Das ist der Höhepunkt der „fünften“ Jahreszeit

Oberösterreich
13.02.2024 11:20

Mit dem gestrigen Fetzenzug hat der Fasching in Ebensee den Gipfel der Feierlaune erreicht. Alkohol und wenig Schlaf inklusive. Wie leicht es ist, jemandem die Meinung zu geigen, und warum sich die Bürgermeisterin auf die Fastenzeit freut...

Jemandem richtig die Meinung geigen! Und dann noch unerkannt bleiben. Mit der „Loaven“ kein Problem. „Das Austadeln ist bei uns Brauchtum. Man sagt demjenigen, was man von ihm hält. Das geht auf die Art und Weise leichter. Und ist humorvoll gedacht“, lacht Sabine Promberger. Jene Frau, die seit 2021 Bürgermeisterin von Ebensee ist. Dort, wo gestern rund 1000 Fetzen den sogenannten Fetzenzug veranstaltet haben. Männer wie Frauen tragen bunte Dirndln, ein Kopftuch oder einen Hut und eine Holzmaske - die Larve.

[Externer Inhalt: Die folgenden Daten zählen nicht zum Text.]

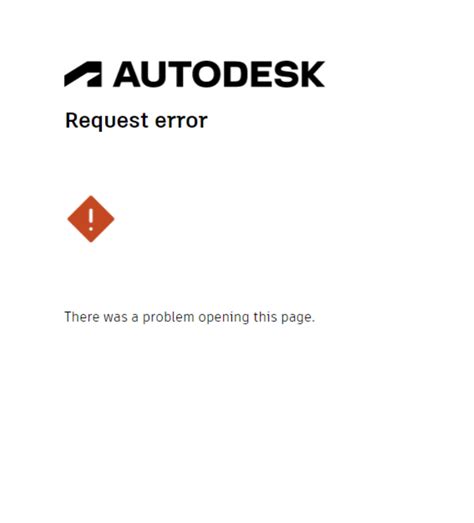Click the "Request error" heading
474x523 pixels.
[x=136, y=121]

Der Fetzenzug ist das immaterielle Kulturgut

Der Rosenmontag ist der Nationalfeiertag in Ebensee. Natürlich nur inoffiziell. „Obwohl bei uns mehr Fetzen an den Häusern hängen als am 1. Mai“, weiß Promberger. „Jeder geht als Fetzen. Früher hatte man kein Geld, deshalb hat man irgendetwas angezogen, also Fetzen“, erklärt uns Sarah Neuböck, der weibliche Part des Prinzenpaars, die Herkunft des Begriffs. „Am Aschermittwoch wird der Fasching rituell verbrannt und die nach dem wilden Treiben jetzt leeren Brieftaschen in der Traun ausgewaschen.“

Bis zu 50 Stunden Arbeit stecken in einer Larve

Rund zehn offizielle Maskenschnitzer gibt es in Ebensee, bis zu 50 Stunden Arbeit stecken in einer Larve. „Die Holzlarve und das Fetzenkleid sind Symbole für unsere Tradition“, so Johannes Scheck, Präsident des Faschingskomitees.

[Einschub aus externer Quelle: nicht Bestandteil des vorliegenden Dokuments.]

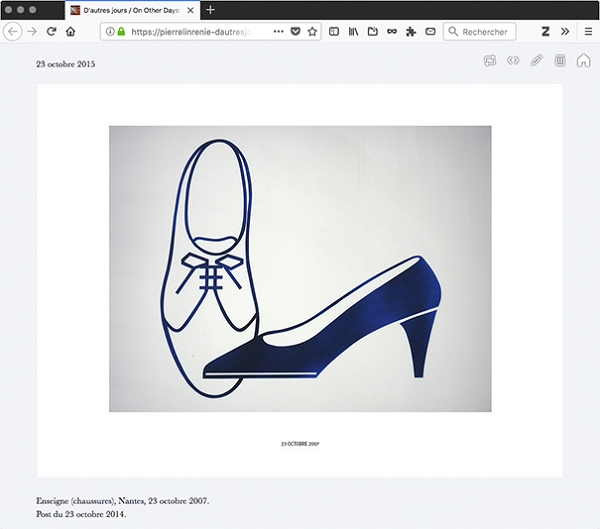Open the Library bookmarks and history

[x=353, y=31]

450 Kinder am Samstag, 350 Erwachsene beim Umzug am Sonntag und gestern rund 1000 Fetzen - Ebensee kam am Wochenende nicht zur Ruhe. Heute können sich die Kinder am Traunsee beim „Nuß Nuß“ noch Süßigkeiten verdienen. Und nach dem morgigen Fetzenverbrennen geht’s noch zum Heringsschmaus. „Jetzt bin ich froh, wenn endlich die Fastenzeit beginnt“, meint Promberger, die auf die ziemlich langen Tage anspielt. Denn die Bürgermeisterin wurde immer wieder zu einem Schnapserl eingeladen. Na dann, Prost!